Weekly paclitaxel is safe and well-tolerated among patients with anaplastic thyroid carcinoma (ATC), a notoriously aggressive malignancy, according to a poster presentation by researchers from the Prospective Clinical Study Committee of the Anaplastic Thyroid Carcinoma Research Consortium of Japan (ATCCJ), in Tokyo. They presented their findings at the 15th International Thyroid Congress (ITC) and 85th Annual Meeting of the American Thyroid Association (ATA) in Lake Buena Vista, Florida.

“We have demonstrated an objective outcome of standardized chemotherapeutic treatment in patients with ATC for the first time in the world,” reported authors led by Naoyoshi Onoda, MD, PhD, of the department of surgical oncology at Osaka City University. “Observed overall survival seemed better compared to that [previously] reported. Remarkable survival benefit was shown in stage IVB patients.”

ATC is difficult to manage due to its resistance to multimodality treatment efforts. For newly diagnosed patients, median survival time is less than 6 months because of the aggressive progression and invasiveness of ATC tumors.

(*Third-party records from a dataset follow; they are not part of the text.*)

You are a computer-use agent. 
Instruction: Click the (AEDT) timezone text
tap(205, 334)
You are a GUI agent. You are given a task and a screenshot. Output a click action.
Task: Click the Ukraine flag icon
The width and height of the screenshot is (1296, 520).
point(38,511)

The evidence base for ATC management has been largely limited to “retrospective accumulations of clinical experiences,” the coauthors noted. So in 2009, they established the ATCCJ to conduct a prospective, nationwide, open-label, single-arm clinical study to assess the feasibility, safety, and efficacy of weekly paclitaxel (80 mg/m2) for these patients. Between 2012 and March 2014, the study enrolled 71 patients from 14 centers. Of these, 56 patients (40 of whom were female) were deemed eligible for analysis. The median age of these patients was 71.3 years (range, 47–84). The IVA:B:C:X stage ratio was 10:18:24:4.

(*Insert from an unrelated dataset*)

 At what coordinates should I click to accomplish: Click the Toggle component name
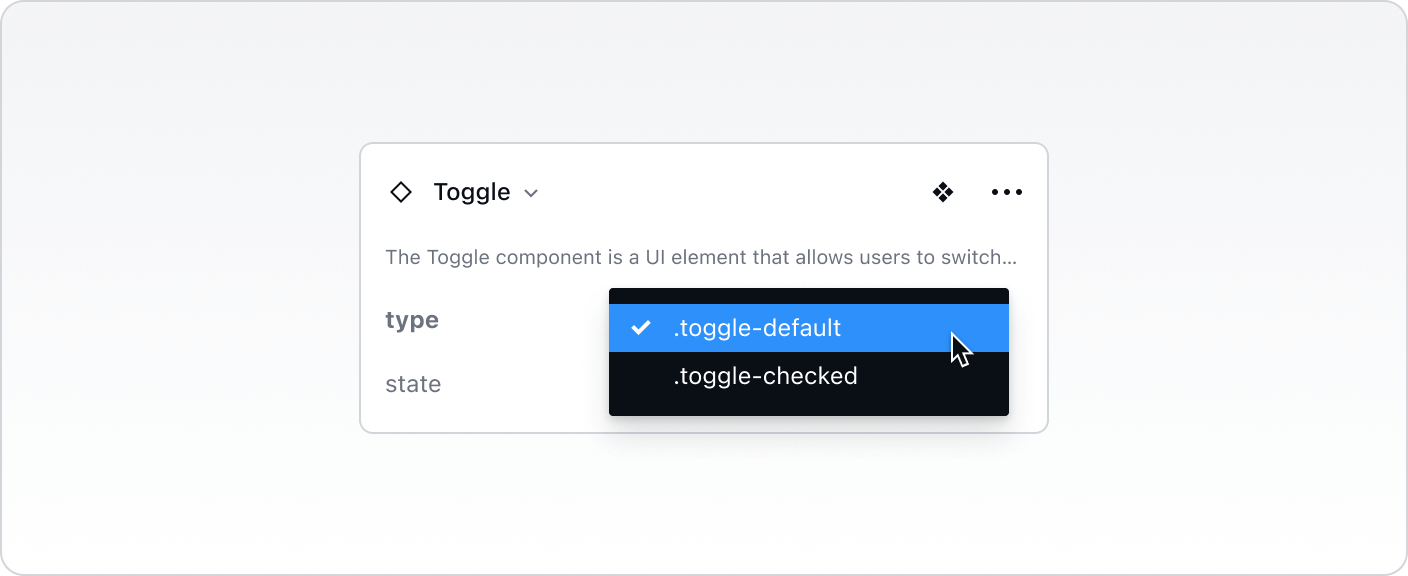[472, 192]
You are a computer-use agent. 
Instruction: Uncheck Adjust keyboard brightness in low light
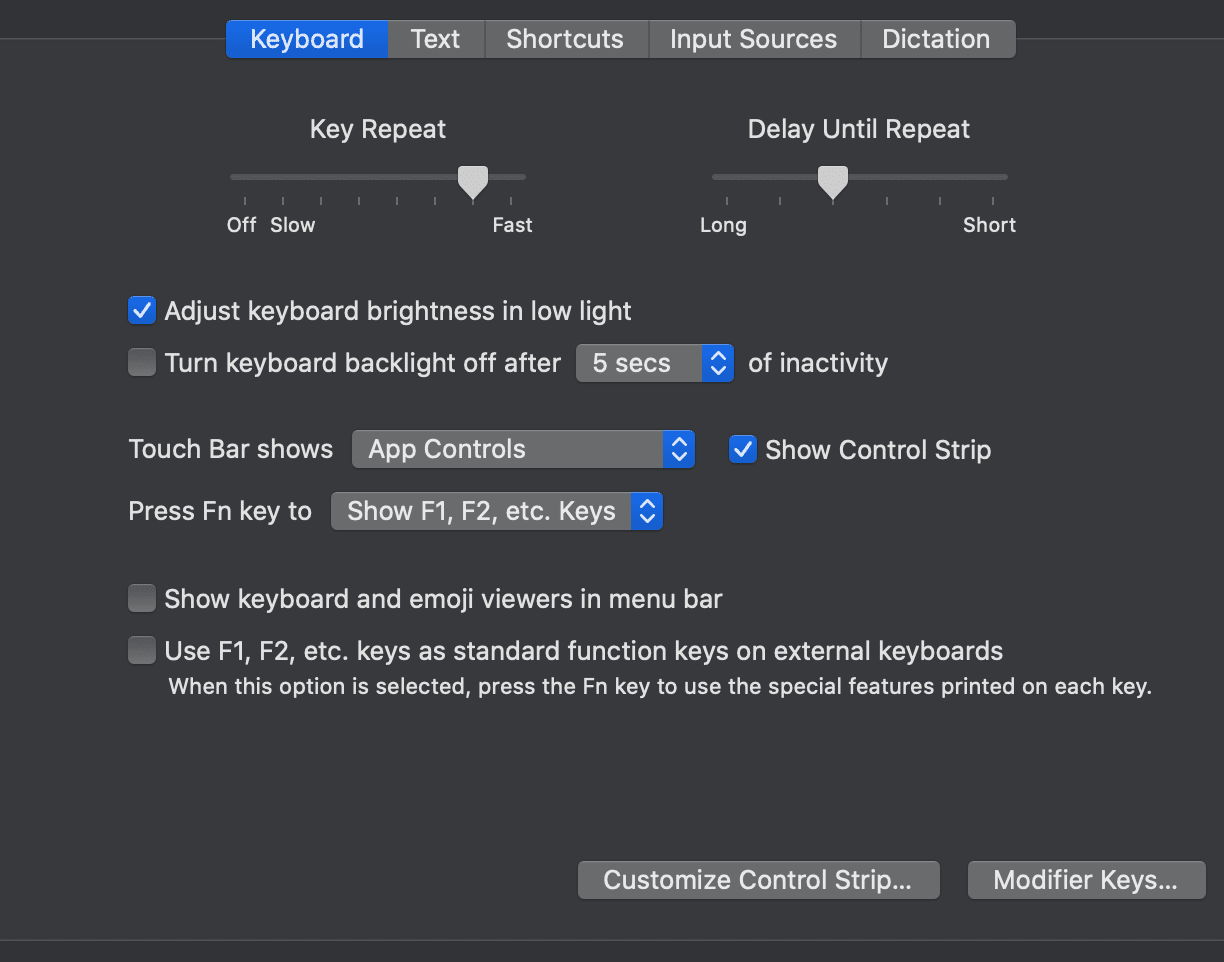pyautogui.click(x=142, y=311)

Of the 56 enrolled patients, 43 died of their disease, 1 was lost to follow-up, and another died in an accident, leaving 11 patients still alive at the time of the data cut-off, the authors reported.

“Median overall survival was estimated at 227 days (95% confidence interval [CI], 148.2–305.8),” they reported. “The objective response rate and the clinical benefit rate were 23.1% and 79.5%, respectively. The median time to progression was estimated as 47 days.”

Paclitaxel efficacy was evaluable in 39 patients, with no patients experiencing complete responses, 9 experiencing partial responses, 22 patients with stable disease. Progressive disease was recorded for 8 patients.

Grade 3 adverse events (AEs) occurred in 28.6% of the patients, but no severe AEs or treatment-related deaths were reported. Nearly all patients (98.2%) had treatment-related AEs of any grade, most frequently anemia (76.8%, all grades; grade ≥ 3 in 5.4% of patients).

While response rates were “far from satisfactory, weekly paclitaxel could be a feasible standardized chemotherapeutic regimen for ATC,” the coauthors concluded.

Combination of paclitaxel therapy followed by surgery might be a promising strategy, they noted. Of 14 patients who underwent surgical resection of the primary lesion after chemotherapy, complete resections were reported for 9 patients, and partial resections for the other 5. “These patients survived from 112 to 788 (median 365) days,” the coauthors reported.